Chapter 6 – The Distance Between Us

It's been two weeks since Aria watched the video.

Aria barely slept.

The video looped in her mind like a curse: Kade's voice, cruel and absolute. Then die quietly.

She had replayed the recording five times. Each time hoping she'd misheard it, misunderstood the tone, misread the context. But it didn't change. The coldness was there. Calculated. Final.

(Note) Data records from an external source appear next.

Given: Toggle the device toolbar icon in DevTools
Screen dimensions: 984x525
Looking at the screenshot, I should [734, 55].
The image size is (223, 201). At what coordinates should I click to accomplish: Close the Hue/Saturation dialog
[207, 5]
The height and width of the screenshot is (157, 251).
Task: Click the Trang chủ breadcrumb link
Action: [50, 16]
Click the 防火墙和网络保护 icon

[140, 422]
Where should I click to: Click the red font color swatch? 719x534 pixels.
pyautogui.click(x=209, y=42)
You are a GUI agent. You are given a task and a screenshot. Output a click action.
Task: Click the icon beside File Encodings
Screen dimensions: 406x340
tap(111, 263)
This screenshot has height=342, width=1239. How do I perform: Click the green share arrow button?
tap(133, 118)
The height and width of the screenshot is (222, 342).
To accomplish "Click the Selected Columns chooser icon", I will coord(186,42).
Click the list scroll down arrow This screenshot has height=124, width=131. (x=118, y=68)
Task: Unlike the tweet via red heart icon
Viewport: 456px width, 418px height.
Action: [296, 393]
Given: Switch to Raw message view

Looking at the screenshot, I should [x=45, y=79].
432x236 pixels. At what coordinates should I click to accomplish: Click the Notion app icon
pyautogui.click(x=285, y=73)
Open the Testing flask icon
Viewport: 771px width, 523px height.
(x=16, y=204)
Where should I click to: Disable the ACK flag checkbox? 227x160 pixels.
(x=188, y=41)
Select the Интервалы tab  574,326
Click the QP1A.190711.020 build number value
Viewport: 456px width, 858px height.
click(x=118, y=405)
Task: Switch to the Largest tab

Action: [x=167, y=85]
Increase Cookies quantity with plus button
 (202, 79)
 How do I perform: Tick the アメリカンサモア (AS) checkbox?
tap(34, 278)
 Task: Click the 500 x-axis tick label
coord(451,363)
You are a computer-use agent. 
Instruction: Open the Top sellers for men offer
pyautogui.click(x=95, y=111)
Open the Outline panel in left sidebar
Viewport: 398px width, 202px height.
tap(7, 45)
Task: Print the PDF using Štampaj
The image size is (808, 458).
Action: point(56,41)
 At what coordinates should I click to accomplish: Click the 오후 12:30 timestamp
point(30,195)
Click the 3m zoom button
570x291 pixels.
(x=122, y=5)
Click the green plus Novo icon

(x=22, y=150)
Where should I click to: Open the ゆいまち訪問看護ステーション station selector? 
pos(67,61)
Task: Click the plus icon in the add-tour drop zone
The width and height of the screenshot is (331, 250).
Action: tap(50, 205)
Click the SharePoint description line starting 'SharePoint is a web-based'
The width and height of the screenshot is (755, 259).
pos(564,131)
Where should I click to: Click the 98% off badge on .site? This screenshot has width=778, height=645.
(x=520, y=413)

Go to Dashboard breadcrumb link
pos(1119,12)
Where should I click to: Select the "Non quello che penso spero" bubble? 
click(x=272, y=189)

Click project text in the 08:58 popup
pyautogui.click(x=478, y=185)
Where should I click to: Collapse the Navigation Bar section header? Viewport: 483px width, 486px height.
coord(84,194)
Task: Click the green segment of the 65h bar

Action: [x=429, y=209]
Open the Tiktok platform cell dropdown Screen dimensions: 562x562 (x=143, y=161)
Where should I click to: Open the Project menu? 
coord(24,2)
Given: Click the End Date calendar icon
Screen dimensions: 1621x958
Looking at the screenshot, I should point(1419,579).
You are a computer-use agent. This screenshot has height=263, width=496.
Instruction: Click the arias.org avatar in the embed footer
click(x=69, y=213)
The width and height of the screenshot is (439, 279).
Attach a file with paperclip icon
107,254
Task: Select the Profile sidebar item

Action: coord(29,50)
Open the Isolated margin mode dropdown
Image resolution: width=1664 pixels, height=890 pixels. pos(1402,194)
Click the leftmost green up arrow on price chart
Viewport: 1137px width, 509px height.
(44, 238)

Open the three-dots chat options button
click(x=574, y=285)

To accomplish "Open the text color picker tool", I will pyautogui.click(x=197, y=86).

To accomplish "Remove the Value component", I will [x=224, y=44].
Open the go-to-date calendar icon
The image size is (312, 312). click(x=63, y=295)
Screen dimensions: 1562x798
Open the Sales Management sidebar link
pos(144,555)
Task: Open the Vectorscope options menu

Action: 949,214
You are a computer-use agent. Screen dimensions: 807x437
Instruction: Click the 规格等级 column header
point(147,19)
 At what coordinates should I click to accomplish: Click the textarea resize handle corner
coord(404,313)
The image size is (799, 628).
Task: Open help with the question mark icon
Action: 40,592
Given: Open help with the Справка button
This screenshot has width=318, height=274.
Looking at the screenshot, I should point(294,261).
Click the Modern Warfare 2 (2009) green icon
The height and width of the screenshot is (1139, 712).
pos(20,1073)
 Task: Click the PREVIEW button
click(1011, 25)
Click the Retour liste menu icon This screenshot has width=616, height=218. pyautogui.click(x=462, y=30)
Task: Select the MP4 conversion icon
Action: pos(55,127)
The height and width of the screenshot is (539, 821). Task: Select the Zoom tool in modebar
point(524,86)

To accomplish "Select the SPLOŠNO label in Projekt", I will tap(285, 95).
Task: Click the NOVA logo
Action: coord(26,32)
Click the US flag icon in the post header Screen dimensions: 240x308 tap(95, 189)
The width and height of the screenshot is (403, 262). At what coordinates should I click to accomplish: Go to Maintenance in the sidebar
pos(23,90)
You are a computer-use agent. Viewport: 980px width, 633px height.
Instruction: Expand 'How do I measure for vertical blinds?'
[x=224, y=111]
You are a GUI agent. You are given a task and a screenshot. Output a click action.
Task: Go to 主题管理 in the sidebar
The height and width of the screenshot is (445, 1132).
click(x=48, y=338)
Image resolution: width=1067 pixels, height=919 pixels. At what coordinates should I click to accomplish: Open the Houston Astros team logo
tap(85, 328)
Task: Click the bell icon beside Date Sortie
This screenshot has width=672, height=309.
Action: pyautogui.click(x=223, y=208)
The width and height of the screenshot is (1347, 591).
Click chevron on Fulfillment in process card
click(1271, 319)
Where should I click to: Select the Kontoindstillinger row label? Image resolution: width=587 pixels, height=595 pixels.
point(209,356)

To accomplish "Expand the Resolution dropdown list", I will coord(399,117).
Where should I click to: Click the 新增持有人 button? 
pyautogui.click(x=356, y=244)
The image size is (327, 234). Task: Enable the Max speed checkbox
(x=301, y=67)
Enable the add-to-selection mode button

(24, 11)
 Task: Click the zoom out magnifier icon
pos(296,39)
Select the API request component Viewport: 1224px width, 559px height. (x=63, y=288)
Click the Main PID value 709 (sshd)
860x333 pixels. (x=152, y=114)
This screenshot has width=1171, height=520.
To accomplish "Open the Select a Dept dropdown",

She sat curled on the velvet chaise in the guest room—her guest room now. The one she'd slipped into sometime before dawn, unable to lie beside the man whose voice had pushed another into the grave.

She didn't know what time Kade returned. She only knew the sound of the door unlocking, the silence as he walked past her closed door without stopping. No knock. No words.

Just more silence.

---

The morning came with a grey sky and a sour stomach.

Not metaphorical—physical.

Aria barely made it to the bathroom before she was sick. Once. Then again. It wasn't nerves. She'd felt it before. A dragging fatigue in her limbs, the ache behind her eyes, the dizziness.

The kind of knowing that blooms in your body before your mind catches up.

She stood shakily in front of the mirror, clutching the edge of the sink. Her reflection stared back at her, pale and anxious.

She didn't want to think about it. Not yet. Not with the flash drive still hidden in the drawer, still waiting like a live wire.

---

Kade was already in the kitchen when she emerged. Suited. Composed. A coffee in hand, eyes scanning something on his tablet.

He looked up, expression unreadable.

"Morning," he said, as if they were normal. As if nothing had shifted.

Aria kept her distance. "Is it?"

He didn't answer.

She poured herself a glass of water, back turned to him. Silence stretched between them, taut and uneasy.

Then, she said it.

"I watched the video."

There was no pause, no gasp. Just the quiet clink of his cup as he set it down.

"I thought you would."

She turned. "You told him to die quietly, Kade."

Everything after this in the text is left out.